Murray foi considerado culpado por homicídio culposo em 2011, após a Justiça concluir que ele teve responsabilidade na administração de medicamentos que levaram à parada cardíaca de Michael Jackson. Condenado a quatro anos de prisão, ele cumpriu cerca de dois anos da pena antes de ser libertado.
Mesmo após a condenação, o médico sempre sustentou sua inocência. Ao longo dos anos, tentou recuperar o direito de exercer a profissão e chegou a afirmar que foi responsabilizado injustamente pelo caso.
Relação com Michael Jackson
Michael Jackson conheceu Conrad Murray em 2006, quando o cardiologista foi indicado para atender sua filha Paris Jackson, em Las Vegas. A relação profissional se intensificou nos anos seguintes, até que o médico foi contratado para acompanhar o artista durante os preparativos da turnê “This Is It”.
Na época, Murray recebia cerca de US$ 150 mil por mês para atuar como médico pessoal do cantor. Em 25 de junho de 2009, porém, Jackson morreu aos 50 anos após sofrer uma parada cardíaca causada por intoxicação aguda por propofol, um anestésico de uso hospitalar.
A investigação concluiu que o medicamento havia sido administrado por Murray, que alegou ter atendido a pedidos do cantor para tratar problemas de insônia. A acusação sustentou que o médico agiu com negligência ao utilizar a substância sem o monitoramento adequado e ao demorar a acionar os serviços de emergência.
Retorno à medicina após anos de disputas judiciais
Após deixar a prisão, Murray enfrentou dificuldades para retomar a carreira. Suas licenças médicas nos Estados Unidos foram suspensas ou revogadas, impedindo que voltasse a atuar legalmente no país.
Apesar das restrições, ele continuou tentando retornar à profissão. Em entrevistas, afirmou ter realizado atendimentos gratuitos e buscou recuperar autorizações para exercer a medicina em diferentes localidades.

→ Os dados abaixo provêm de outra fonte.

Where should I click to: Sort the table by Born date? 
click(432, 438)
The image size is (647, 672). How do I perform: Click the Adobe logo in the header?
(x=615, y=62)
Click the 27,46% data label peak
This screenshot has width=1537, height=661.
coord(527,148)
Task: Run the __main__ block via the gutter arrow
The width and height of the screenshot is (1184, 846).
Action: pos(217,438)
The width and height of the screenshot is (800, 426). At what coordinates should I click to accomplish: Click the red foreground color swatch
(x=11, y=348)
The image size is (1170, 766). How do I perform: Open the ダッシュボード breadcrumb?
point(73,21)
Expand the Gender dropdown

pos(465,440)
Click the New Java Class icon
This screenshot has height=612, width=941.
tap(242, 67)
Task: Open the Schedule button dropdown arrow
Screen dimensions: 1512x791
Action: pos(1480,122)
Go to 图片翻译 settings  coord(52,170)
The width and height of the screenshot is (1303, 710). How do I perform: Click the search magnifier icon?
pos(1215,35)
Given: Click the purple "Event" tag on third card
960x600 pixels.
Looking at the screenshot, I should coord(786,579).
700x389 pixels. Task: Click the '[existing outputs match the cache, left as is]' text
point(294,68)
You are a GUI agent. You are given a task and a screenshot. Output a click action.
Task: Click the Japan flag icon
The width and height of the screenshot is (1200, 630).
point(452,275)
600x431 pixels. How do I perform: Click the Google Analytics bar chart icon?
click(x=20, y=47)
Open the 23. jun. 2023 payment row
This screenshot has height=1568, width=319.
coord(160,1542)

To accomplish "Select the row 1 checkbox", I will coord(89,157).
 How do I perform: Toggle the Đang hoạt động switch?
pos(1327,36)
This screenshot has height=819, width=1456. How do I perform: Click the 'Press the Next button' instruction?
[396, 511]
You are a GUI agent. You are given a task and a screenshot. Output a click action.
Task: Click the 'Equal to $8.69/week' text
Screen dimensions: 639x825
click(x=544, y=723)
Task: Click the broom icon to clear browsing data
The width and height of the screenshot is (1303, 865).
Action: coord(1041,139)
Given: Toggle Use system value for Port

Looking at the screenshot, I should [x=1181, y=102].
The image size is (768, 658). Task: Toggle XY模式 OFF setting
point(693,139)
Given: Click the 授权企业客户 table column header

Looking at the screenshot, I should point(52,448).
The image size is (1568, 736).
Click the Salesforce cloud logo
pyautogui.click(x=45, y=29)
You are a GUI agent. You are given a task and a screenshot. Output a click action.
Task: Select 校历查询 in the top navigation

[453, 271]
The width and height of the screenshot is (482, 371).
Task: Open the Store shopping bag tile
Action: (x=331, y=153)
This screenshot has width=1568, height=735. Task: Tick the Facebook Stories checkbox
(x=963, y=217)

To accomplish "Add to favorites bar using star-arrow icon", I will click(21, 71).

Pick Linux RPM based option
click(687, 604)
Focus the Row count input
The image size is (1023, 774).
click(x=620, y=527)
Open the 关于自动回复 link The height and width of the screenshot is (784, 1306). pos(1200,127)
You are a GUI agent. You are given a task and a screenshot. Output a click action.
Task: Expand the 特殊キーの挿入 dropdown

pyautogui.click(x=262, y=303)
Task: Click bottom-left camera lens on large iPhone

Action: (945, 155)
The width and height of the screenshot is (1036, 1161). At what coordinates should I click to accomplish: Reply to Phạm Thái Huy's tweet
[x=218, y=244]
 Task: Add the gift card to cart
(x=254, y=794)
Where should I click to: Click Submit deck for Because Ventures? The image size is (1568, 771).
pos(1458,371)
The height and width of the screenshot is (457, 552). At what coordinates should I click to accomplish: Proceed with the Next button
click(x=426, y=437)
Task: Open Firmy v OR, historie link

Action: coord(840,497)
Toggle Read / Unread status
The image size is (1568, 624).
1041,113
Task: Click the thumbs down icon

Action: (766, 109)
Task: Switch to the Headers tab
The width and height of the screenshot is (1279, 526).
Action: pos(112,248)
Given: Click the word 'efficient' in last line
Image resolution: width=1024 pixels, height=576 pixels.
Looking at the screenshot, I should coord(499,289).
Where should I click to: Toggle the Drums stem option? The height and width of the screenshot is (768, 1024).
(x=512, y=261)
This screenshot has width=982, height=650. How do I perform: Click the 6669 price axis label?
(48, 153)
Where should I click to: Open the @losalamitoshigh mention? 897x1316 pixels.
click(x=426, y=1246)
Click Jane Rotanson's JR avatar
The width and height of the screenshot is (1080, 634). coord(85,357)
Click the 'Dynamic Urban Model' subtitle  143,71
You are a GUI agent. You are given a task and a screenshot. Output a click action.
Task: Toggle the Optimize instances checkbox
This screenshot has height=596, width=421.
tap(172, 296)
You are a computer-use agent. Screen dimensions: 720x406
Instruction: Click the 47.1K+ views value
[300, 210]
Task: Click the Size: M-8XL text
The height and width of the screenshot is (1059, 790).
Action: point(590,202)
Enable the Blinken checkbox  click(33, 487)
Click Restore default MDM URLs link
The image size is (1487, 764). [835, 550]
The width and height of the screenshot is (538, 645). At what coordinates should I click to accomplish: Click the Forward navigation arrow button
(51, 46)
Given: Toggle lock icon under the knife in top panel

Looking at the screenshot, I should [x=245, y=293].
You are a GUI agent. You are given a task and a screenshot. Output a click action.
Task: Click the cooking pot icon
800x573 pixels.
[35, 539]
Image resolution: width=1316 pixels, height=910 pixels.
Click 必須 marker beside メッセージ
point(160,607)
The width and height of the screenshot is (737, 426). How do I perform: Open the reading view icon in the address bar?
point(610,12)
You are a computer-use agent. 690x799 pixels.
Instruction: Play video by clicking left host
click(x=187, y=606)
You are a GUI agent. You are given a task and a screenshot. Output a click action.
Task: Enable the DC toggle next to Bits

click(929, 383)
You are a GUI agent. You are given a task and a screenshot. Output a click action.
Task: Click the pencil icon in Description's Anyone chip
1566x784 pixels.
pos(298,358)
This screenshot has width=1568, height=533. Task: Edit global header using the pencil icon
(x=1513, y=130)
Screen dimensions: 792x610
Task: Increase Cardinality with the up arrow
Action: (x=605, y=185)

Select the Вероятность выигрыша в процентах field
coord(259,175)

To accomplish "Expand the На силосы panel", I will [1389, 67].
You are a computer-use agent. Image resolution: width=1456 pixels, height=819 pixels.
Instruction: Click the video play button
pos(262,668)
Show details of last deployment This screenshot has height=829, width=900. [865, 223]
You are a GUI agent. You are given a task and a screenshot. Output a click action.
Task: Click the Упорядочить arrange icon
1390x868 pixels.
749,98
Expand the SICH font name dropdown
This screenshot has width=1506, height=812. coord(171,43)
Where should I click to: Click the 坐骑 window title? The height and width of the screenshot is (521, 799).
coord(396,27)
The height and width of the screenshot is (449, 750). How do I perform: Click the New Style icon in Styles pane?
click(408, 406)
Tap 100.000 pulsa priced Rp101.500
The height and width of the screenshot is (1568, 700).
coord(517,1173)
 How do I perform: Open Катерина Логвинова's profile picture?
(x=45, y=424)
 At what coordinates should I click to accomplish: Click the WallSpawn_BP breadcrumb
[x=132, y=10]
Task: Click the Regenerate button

Em 2023, o cardiologista inaugurou o Instituto Médico DCM, na região de San Juan, em Trinidad e Tobago. Segundo declarou ao jornal Trinidad and Tobago Guardian, a decisão de abrir a clínica surgiu após anos de tentativas frustradas de reintegração ao setor médico.
“Tudo o que eu estava disposto a fazer era colaborar, educar ainda mais e incutir cuidado em cada vez mais pessoas”, afirmou Murray. “Então, eles decidiram trancar as portas quando viram os casos que eu estava realizando. Foi difícil. Lidei com o país fechando suas fronteiras por dois anos, mas não desisti. Senti que precisava ser implacável.”
Licenças nos EUA continuam suspensas
Atualmente, Conrad Murray vive em Trinidad e Tobago e mantém atividades ligadas ao instituto que fundou no país. Antes da abertura da clínica, ele chegou a realizar atendimentos em uma instituição para idosos na região de Chaguanas.
Embora tenha retomado parte da atuação profissional em seu país natal, as licenças médicas que possuía nos Estados Unidos seguem suspensas, mais de 15 anos após a morte de Michael Jackson.